Andando por um sebo, vi um título de livro de Susan Sontag que, tenho certeza, alguém dado a esoterismos já comprou pensando tratar-se de Astrologia. Se o fez cegamente, ao abrir o livro em casa, deve ter xingado cada página do que encontrou. Sontag é bem o avesso daquilo que um "esoterete" gosta: seus prazeres são os da estética e do intelecto exercido com crítica, ela se dirige ao público que pensa, e uma das características mais contundentes do esoterismo é a servidão do intelecto a deuses e mistérios que, se o esotérico se desse ao trabalho de decifrar, iriam pelo ralo. Mas, como estamos vivendo numa época profundamente anti-intelectual, com muitos misticismos obscuros servindo a um calculismo material indisfarçavelmente claro, Sontag não é para muita gente, realmente.
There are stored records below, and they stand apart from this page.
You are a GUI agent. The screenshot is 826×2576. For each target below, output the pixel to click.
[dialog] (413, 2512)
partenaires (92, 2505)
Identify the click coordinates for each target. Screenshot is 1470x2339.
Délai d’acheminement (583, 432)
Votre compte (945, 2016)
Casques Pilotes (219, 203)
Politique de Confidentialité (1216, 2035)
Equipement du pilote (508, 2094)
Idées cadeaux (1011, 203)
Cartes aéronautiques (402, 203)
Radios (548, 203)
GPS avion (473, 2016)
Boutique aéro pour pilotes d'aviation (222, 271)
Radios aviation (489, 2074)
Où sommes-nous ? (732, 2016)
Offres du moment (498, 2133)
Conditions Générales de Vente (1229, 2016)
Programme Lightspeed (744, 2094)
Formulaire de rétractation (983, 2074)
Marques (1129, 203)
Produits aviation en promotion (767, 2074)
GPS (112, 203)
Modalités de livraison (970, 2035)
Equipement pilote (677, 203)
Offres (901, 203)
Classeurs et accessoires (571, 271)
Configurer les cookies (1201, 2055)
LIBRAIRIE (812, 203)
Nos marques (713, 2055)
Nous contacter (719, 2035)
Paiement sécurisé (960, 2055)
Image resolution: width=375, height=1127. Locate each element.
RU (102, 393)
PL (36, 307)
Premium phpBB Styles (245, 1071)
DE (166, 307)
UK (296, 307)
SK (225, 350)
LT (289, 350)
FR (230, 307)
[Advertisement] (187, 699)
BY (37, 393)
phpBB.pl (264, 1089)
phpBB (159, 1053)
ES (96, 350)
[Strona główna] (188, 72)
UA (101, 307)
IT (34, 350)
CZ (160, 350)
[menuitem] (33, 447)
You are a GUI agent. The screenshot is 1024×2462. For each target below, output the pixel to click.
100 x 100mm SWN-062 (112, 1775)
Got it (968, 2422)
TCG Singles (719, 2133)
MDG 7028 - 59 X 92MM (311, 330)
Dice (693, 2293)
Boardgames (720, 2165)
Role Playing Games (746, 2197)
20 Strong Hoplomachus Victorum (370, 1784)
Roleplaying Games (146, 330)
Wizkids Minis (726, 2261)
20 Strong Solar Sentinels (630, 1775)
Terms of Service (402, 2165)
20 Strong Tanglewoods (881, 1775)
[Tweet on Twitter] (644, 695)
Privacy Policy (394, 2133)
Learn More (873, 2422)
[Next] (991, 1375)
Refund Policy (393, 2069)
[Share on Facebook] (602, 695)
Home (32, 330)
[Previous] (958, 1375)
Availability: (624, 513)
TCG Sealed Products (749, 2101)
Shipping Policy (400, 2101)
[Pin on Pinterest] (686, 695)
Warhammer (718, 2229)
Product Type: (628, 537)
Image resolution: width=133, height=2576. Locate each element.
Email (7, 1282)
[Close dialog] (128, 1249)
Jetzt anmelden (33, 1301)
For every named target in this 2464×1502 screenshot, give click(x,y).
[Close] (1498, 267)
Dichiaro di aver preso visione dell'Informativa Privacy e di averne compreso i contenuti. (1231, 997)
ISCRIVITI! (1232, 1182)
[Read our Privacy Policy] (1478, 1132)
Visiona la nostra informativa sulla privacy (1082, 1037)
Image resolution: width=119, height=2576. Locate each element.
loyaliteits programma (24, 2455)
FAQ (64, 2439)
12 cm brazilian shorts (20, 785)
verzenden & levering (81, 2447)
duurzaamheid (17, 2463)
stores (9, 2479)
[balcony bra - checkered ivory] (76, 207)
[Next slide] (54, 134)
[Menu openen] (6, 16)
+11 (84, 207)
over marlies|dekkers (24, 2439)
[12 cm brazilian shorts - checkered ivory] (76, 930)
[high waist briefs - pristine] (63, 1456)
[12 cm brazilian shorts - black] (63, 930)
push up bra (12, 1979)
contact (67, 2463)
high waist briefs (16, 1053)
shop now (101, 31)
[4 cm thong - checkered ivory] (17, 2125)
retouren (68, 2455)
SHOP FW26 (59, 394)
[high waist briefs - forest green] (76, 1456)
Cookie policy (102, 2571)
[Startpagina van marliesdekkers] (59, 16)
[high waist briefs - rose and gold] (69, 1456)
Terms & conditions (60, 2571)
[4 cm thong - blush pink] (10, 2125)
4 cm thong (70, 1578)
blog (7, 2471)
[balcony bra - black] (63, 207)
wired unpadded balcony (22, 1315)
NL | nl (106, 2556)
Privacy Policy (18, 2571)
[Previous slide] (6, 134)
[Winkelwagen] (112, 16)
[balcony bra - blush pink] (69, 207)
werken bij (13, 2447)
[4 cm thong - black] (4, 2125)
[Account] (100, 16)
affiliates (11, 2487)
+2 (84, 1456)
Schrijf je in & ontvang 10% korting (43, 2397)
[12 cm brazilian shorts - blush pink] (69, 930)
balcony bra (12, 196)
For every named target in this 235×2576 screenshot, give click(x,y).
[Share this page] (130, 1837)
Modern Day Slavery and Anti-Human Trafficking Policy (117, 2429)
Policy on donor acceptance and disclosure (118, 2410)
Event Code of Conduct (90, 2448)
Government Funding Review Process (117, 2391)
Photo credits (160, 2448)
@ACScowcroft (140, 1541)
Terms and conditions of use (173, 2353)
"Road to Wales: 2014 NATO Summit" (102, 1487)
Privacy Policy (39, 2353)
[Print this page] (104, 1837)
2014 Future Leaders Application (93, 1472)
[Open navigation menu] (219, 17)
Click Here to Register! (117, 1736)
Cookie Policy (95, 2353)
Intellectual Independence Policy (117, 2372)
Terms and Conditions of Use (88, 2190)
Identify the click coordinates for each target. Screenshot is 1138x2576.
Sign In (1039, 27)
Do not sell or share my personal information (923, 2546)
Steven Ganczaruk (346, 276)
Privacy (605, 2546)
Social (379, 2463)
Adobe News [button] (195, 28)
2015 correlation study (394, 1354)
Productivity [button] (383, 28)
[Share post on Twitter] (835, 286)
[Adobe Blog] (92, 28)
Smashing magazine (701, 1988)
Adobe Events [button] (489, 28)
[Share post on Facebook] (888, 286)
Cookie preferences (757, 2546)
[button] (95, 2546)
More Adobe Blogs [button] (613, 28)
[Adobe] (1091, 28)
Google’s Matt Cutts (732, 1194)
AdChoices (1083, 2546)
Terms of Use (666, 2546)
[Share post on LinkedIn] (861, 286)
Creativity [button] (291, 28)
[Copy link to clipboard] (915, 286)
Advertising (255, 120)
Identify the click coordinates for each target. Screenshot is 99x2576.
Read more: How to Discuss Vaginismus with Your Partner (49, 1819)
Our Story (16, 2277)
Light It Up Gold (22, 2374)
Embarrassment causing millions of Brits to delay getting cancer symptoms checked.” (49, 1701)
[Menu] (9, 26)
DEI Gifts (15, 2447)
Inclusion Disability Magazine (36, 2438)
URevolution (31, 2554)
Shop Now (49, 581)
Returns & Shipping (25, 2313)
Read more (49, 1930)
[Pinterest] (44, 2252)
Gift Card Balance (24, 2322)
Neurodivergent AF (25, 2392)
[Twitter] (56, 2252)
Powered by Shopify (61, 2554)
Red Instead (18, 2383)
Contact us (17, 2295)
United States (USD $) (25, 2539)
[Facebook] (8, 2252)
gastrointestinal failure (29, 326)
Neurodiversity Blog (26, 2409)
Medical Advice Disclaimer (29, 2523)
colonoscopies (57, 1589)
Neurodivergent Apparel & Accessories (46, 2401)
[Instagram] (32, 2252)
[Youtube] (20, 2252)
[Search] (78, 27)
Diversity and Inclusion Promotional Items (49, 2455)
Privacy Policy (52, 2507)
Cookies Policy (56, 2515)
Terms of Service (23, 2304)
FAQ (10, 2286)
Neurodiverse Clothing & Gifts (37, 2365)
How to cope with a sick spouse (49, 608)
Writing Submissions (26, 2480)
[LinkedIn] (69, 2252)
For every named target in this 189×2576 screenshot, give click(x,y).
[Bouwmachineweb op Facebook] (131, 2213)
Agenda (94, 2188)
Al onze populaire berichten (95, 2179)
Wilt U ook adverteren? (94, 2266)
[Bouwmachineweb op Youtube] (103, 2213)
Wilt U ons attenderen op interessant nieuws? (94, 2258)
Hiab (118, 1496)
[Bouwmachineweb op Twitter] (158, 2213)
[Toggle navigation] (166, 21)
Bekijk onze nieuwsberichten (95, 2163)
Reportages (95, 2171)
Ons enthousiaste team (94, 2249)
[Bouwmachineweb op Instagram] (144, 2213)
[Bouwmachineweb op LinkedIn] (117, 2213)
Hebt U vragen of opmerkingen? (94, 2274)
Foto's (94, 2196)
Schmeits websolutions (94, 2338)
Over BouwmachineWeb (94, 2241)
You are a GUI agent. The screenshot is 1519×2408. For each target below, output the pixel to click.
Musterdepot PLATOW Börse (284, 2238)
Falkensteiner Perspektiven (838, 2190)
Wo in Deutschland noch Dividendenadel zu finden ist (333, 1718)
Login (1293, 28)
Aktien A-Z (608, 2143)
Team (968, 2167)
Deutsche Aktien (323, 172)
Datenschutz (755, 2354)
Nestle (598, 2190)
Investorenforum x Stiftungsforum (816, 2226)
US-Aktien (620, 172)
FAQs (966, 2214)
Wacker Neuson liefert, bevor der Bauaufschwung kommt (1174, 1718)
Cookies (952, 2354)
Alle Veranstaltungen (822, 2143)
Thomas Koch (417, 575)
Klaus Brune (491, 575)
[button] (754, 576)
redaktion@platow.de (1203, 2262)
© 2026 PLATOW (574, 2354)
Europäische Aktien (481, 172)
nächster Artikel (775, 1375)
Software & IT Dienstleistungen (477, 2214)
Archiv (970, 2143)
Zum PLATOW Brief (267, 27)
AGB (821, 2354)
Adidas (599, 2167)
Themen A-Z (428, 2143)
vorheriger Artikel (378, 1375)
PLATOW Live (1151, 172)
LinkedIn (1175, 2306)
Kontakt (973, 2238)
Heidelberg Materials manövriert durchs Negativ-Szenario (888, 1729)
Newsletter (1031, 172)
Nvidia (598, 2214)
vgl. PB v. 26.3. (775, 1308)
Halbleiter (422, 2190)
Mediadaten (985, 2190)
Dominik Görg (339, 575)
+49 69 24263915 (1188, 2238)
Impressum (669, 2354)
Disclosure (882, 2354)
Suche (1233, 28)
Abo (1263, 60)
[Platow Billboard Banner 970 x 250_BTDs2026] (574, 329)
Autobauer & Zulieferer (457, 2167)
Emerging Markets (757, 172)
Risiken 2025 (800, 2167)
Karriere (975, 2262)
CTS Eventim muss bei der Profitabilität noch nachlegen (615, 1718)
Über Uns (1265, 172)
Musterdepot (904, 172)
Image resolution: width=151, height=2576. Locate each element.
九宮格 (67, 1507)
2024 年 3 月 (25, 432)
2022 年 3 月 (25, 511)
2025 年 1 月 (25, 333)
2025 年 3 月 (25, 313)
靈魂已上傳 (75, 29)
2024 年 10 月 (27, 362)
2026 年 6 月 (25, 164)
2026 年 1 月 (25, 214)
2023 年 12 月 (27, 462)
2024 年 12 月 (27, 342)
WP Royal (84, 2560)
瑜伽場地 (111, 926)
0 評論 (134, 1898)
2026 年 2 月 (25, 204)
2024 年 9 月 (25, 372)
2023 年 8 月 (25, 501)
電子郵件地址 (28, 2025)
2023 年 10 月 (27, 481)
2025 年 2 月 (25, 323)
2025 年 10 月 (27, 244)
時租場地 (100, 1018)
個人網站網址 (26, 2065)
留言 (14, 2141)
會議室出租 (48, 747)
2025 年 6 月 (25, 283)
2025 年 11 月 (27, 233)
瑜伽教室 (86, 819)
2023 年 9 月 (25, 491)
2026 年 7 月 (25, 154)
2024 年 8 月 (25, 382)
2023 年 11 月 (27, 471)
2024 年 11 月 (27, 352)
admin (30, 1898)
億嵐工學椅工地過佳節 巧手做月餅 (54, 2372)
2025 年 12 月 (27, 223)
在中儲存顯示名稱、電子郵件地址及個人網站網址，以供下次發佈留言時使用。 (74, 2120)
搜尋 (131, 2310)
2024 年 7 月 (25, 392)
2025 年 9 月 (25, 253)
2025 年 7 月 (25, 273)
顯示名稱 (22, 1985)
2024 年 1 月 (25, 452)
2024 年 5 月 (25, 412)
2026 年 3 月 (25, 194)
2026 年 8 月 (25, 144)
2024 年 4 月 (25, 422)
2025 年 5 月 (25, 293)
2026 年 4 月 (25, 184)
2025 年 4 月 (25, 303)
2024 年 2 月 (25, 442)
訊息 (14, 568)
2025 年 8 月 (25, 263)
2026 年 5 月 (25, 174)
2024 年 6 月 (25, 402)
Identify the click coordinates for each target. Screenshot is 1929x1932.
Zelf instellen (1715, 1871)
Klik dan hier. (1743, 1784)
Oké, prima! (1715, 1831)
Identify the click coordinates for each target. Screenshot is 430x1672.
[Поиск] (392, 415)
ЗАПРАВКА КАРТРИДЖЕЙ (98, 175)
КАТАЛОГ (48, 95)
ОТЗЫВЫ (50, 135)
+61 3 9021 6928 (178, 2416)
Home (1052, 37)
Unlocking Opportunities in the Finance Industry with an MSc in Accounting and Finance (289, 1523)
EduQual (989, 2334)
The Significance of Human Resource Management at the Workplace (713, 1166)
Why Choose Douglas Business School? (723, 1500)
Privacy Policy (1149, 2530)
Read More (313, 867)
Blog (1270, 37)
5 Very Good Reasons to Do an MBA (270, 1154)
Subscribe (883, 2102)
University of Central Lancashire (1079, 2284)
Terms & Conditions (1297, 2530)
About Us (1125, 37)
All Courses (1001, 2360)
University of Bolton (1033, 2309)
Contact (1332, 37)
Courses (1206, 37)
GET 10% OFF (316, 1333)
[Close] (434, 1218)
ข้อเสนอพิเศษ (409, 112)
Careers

Se, para não mais valesse, Sob o signo de Saturno é o livro que traz um ensaio que todo interessado por Cinema deve conhecer: é sobre Leni Riefenstahl, a cineasta favorita de Hitler, autora do documentário (considerado um dos mais belos da história do cinema) Triunfo da vontade. Esse ensaio sobre Rienfenstahl é famoso e controvertido e vem de uma época em que a cineasta era, por assim dizer, reabilitada, como se tivesse sido uma autêntica artista que só por mero acaso estava no meio da desgraça, fazendo documentários esteticamente deslumbrantes sobre celebrações ocorridas durante o nazismo. Sontag faz uma análise que vai fundo na questão da estética autoritária, kitsch e sentimentalóide que servia de base à ideologia e ao regime e prova que Riefenstahl, na ocasião dedicando-se à fotografia de uma tribo africana chamada Nuba e "despolitizada" por novas gerações que achavam possível dissociá-la de seu  passado culposo, prosseguia sendo esteticamente filiada, em espírito, aos ideais de glorificação da morte do nazismo. E mais: Sontag é capaz de descobrir veios fascistas até em filmes como 2001, de Kubrick, e Fantasia, de Walt Disney.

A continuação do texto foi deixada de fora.